If a line in the entries includes "computer", show that line.

**********

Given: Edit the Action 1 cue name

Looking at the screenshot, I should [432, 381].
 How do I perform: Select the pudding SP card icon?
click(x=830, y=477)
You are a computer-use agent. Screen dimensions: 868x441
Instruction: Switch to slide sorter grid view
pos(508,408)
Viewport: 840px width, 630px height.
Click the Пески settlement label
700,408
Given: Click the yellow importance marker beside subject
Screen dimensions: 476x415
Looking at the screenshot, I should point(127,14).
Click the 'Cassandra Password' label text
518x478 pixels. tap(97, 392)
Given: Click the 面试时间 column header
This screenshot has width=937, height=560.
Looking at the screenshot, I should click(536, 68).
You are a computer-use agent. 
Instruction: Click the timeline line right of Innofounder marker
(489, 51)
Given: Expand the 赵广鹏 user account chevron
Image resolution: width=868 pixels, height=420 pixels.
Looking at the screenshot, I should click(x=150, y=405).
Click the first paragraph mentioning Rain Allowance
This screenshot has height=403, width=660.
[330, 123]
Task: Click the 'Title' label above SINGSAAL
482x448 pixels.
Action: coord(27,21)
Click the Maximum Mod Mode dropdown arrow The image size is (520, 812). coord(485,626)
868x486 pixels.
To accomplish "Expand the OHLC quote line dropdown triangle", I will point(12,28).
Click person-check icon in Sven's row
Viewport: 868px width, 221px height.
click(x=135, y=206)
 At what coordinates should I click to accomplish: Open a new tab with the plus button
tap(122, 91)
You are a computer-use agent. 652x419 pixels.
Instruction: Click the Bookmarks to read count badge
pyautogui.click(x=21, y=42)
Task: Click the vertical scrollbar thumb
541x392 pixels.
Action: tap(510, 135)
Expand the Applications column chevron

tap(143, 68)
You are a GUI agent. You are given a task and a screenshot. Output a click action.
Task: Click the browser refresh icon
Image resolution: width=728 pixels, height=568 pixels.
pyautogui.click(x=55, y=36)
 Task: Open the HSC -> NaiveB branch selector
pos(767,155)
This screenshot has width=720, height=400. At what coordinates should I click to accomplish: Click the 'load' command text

**********

◆ **RESULT OF THE TASK**:
You are a computer-use agent. Screen dimensions: 868x441
You are a computer-use agent. 
You are a computer-use agent. 652x419 pixels.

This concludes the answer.